(Task material)

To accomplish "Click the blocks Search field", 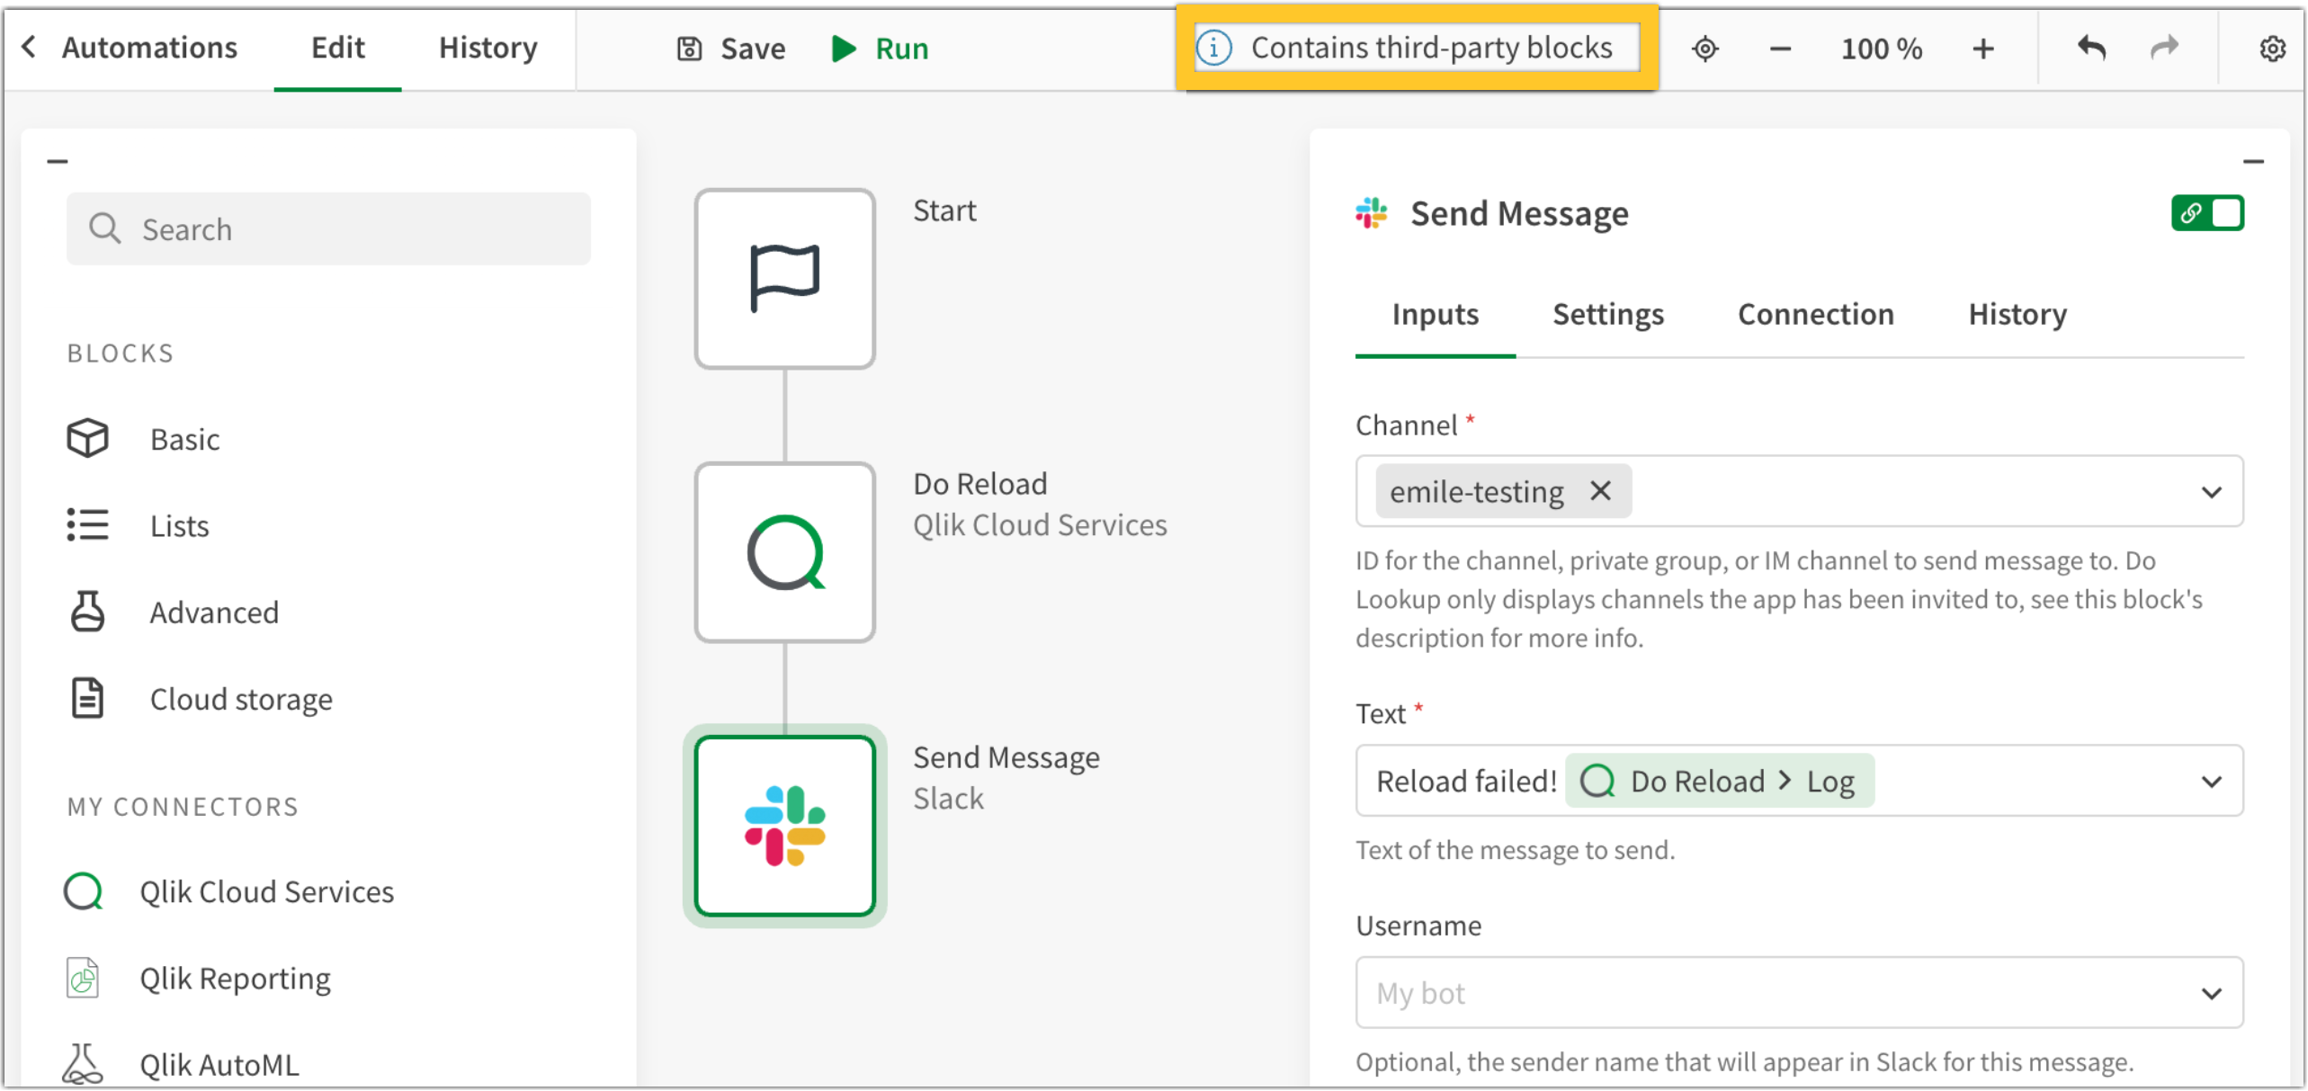I will point(327,228).
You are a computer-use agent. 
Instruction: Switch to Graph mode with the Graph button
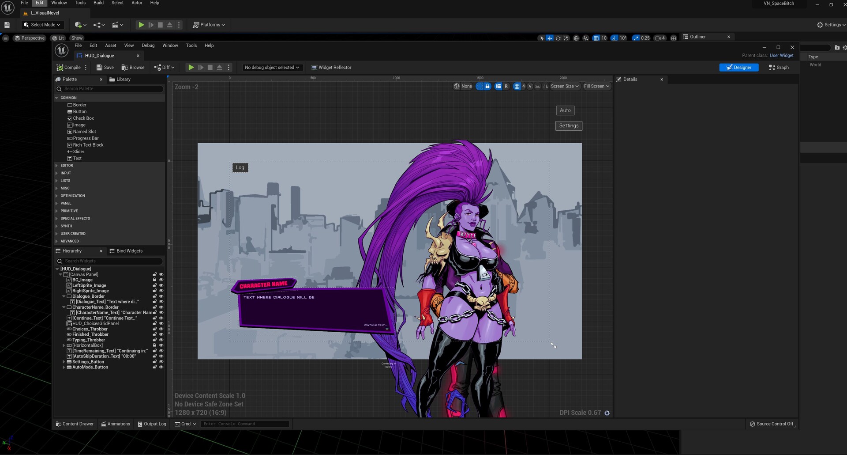coord(779,67)
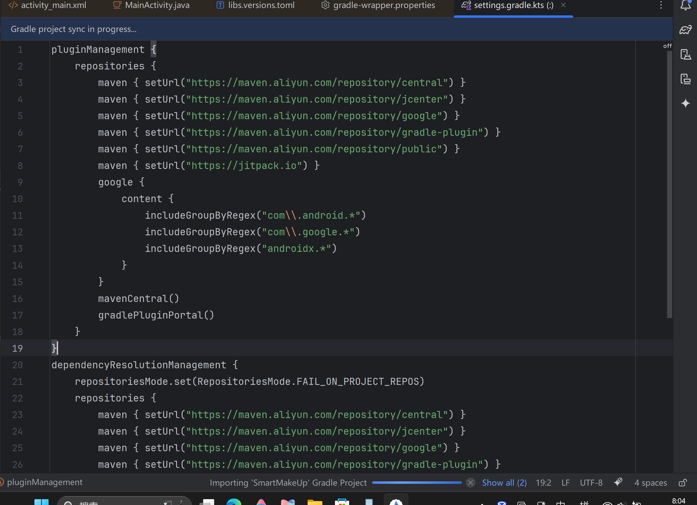Toggle the file read-only lock icon
This screenshot has height=505, width=697.
(x=682, y=483)
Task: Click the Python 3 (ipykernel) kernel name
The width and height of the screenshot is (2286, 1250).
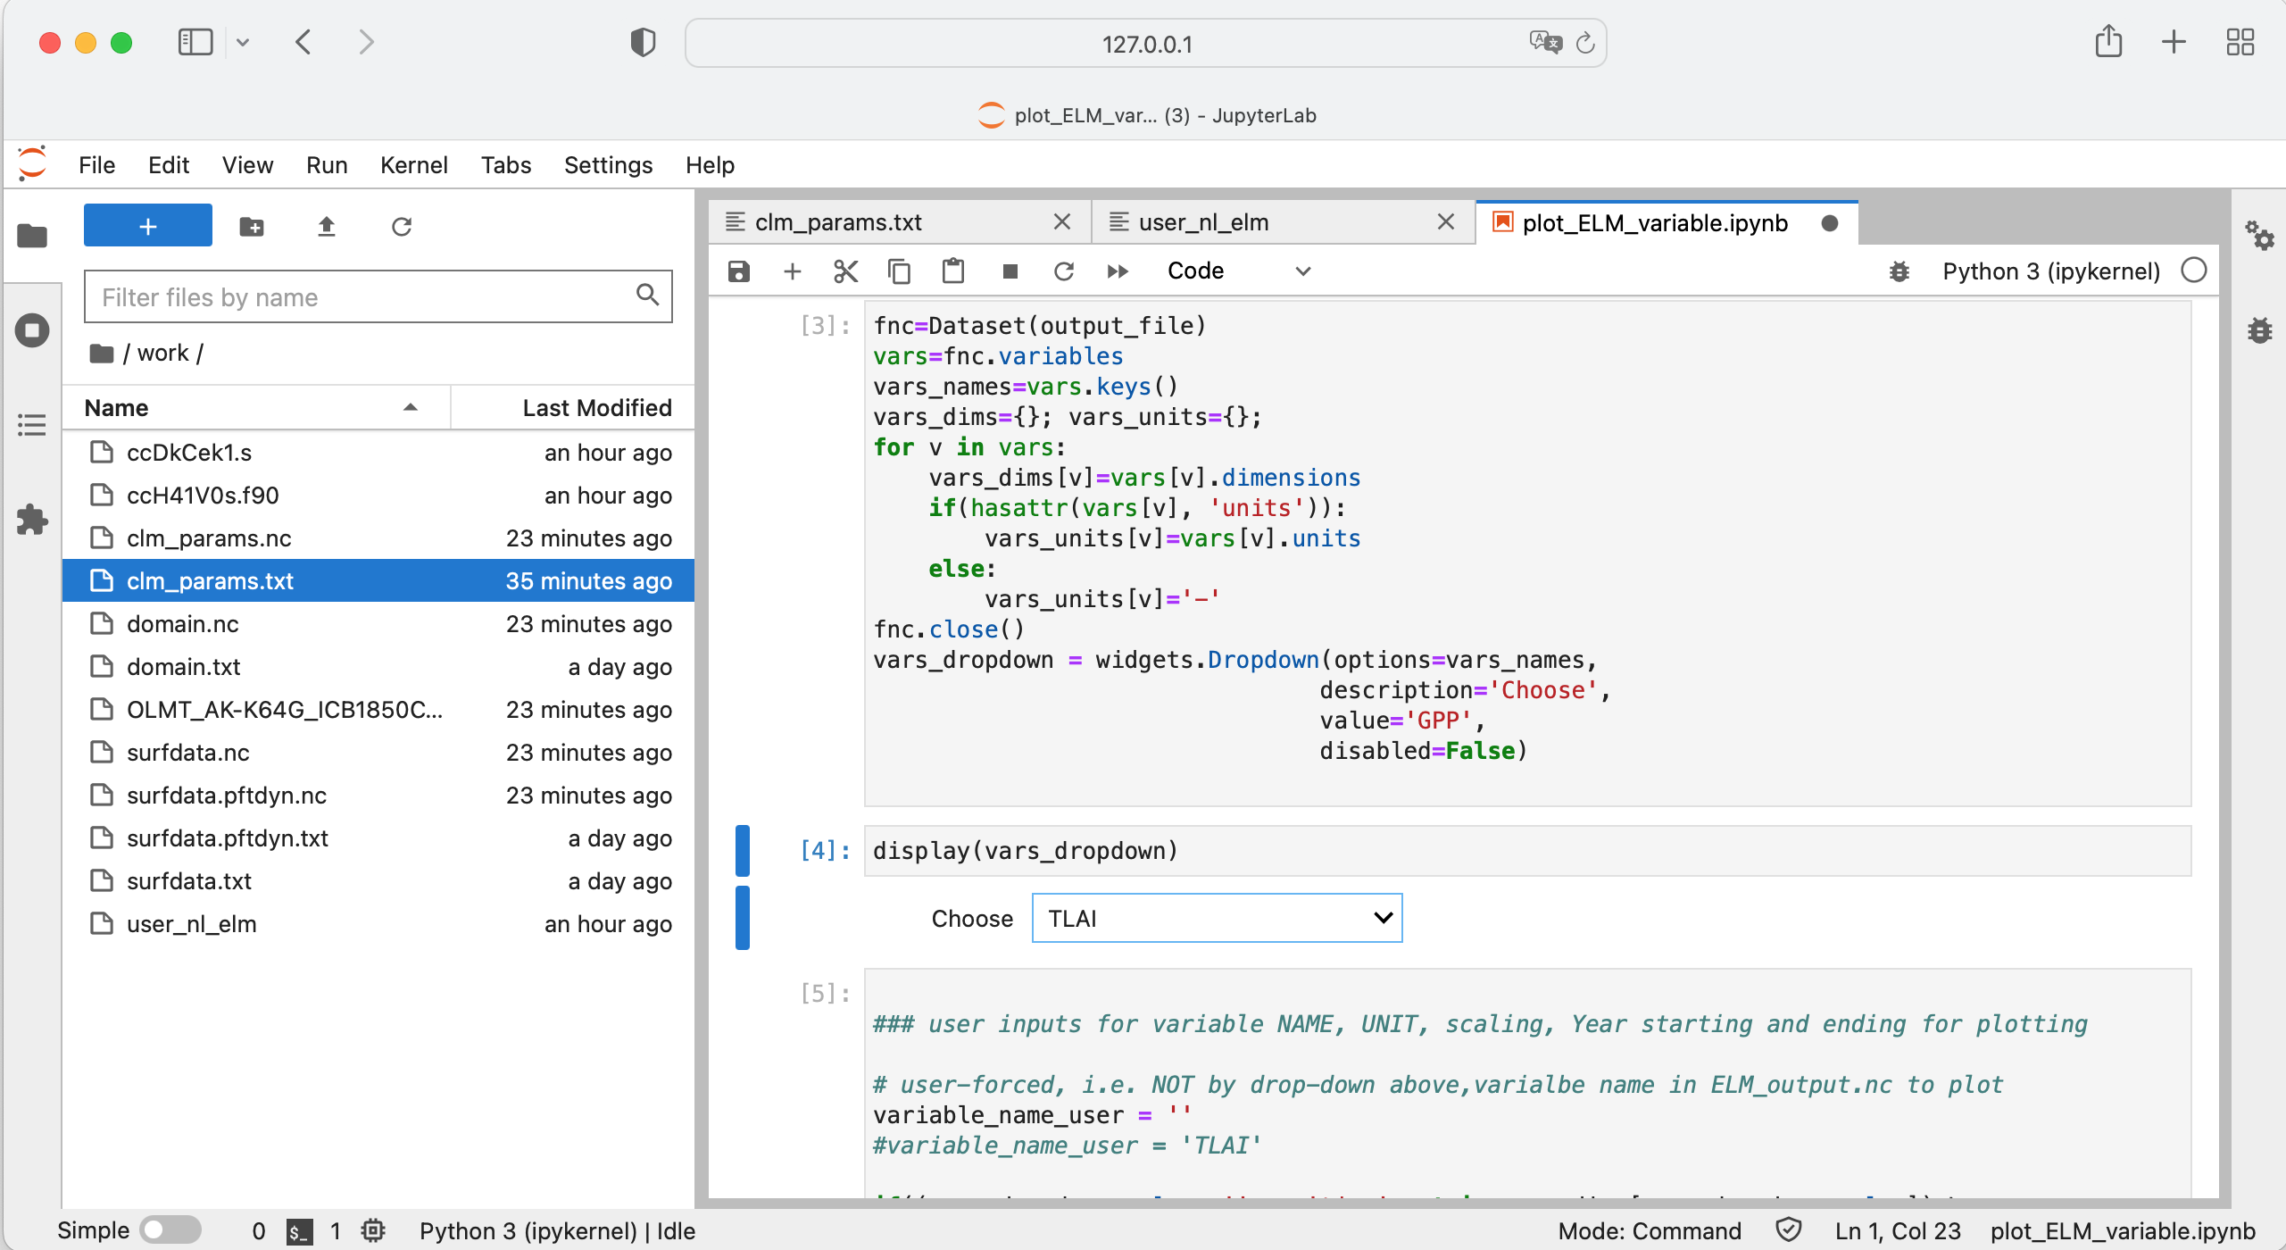Action: [x=2050, y=271]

(End Task material)

Your answer must be the lines from the one containing "Instruction: Switch to" through the last line of the records, printed exactly with no pictures; please include both ends.

Problem solution »
Instruction: Switch to Graph mode with the Graph button
coord(779,67)
Toggle the file read-only lock icon
This screenshot has height=505, width=697.
(x=682, y=483)
Task: Click the Python 3 (ipykernel) kernel name
The width and height of the screenshot is (2286, 1250).
Action: [x=2050, y=271]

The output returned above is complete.